地味な事務員の副業は、可愛いすぎる男の娘でした
ネット上で人気の男の娘『megu*』こと瀬良恵太。そんな彼に執拗なほどアプローチしてくるフォロワーが実は、職場で瀬良をいじってくる厄介な先輩──牧島賢悟だと判明したため、彼を陥れるための計画を企てることに。デートの約束を取り付けてホテルまで誘い出し、下心満載の牧島とツーショットを撮ったところでついに正体をバラした瀬良は…

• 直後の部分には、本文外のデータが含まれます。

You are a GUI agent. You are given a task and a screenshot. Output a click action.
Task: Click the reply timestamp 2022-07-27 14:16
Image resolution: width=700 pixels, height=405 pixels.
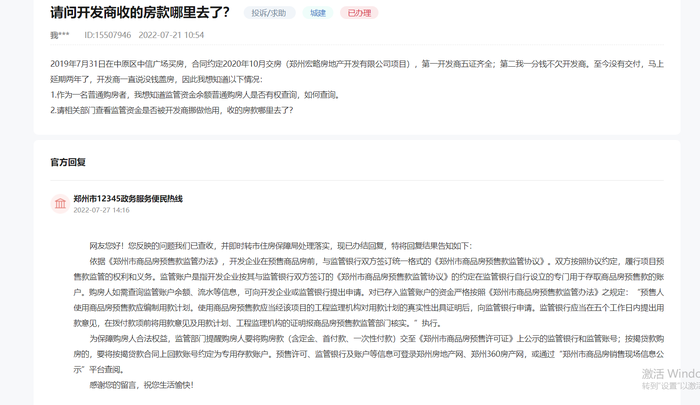click(101, 210)
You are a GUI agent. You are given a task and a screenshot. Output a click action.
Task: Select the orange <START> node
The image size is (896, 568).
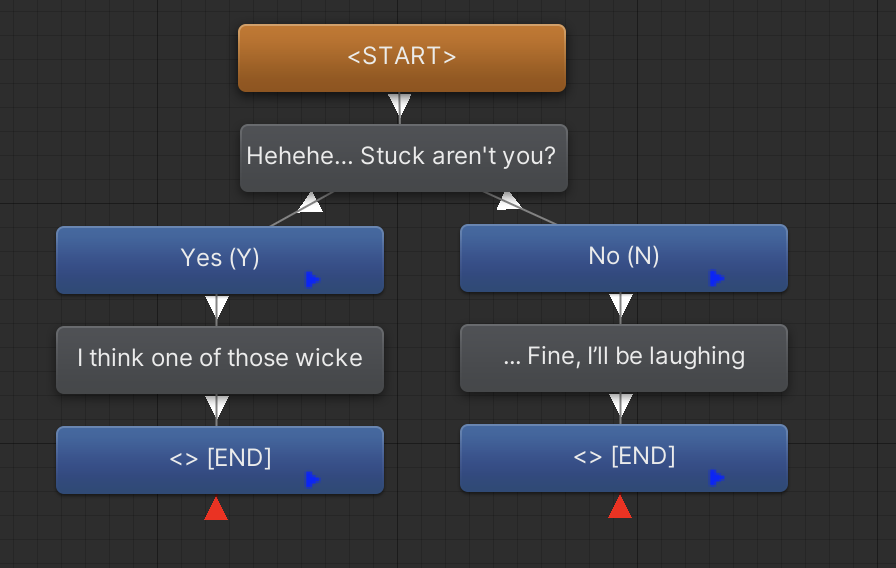[402, 58]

瀬良恵太、25歳。都内の私大を卒業後、中堅企業の経理部で事務員として働いている。黒髪に眼鏡、背は162cmと低めで痩せ型。学校の成績も見た目も仕事ぶりも、ずっと『普通』と称されてきた。そんな彼が1年ほど前に気付いた、自身の持つ類まれな才能──それは、女装だった。
「今日も写真あげて、っと」
始まりは、軽い気持ちで載せた学生時代の写真がSNSで拡散されたこと。大学の学園祭で行われた、サークル対抗のコスプレ大会。大したフォロワー数でもないというのに思いのほか反応が多く、そしてそのほとんどが女装した瀬良に対して好意的なものだった。

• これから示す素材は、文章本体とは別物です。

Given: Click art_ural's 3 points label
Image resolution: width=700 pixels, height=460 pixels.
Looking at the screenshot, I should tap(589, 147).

「業者のDMは全部ブロック…仕事っぽい案件も依頼料低いの多すぎる…」
ロングヘアのウィッグにカラーコンタクト、服装やメイクの研究を重ね、いわゆる『裏アカウント』を作成して投稿を開始。自撮りや画像加工、ポージングのスキルも熱心に磨いて活動を続けること半年。気付けば『megu*』こと瀬良のアカウントは万単位のフォロワーを抱えるまでに成長し、いわゆる『男の娘』界隈ではちょっとした有名人になっていた。
「…今日も来てる、来てる」
瀬良には現在、注目しているフォロワーが一人いる。アカウント名は『ken_555』。先々月あたりから、何度もメッセージを送ってきている男性だ。当たり障りのない応援コメントから始まって、最近では半裸や下着姿の写真が届くまでになっている。
「下心丸出しだな、相変わらず」
一方的にいくつも送られてきた画像の中で、瀬良の目に留まったもの──それは、海外ブランドの腕時計だった。盤面のカラーが特徴的なそれは数量限定品で、日本国内での所有者はかなり限られているらしい。
「ほんとすぐ返事くるな。俺のこと好きすぎてウケる」
瀬良はその腕時計に見覚えがあった。職場の営業部の先輩・牧島賢悟がつけていたモデルと恐らく同じもの。牧島は瀬良と部署は違えど、なぜか妙に先輩風を吹かせては絡んでくる、ちょっと厄介な人物だった。容姿が良くてアグレッシブ、武勇伝やモテ自慢は尽きず、瀬良のような地味な後輩を好き勝手にいじり倒す。
「そろそろ会ってみるかな。どんな顔するんだろ」
ken_555は牧島と同一人物、という疑惑。それが確信へと変わったのは、彼のスーツ姿の写真だった。『いま仕事が終わった、今日は色々と大変で…』といったメッセージの際に添付されていた画像は、その日、牧島が着ていたスーツ・シャツ・ネクタイと完全に一致していたのだ。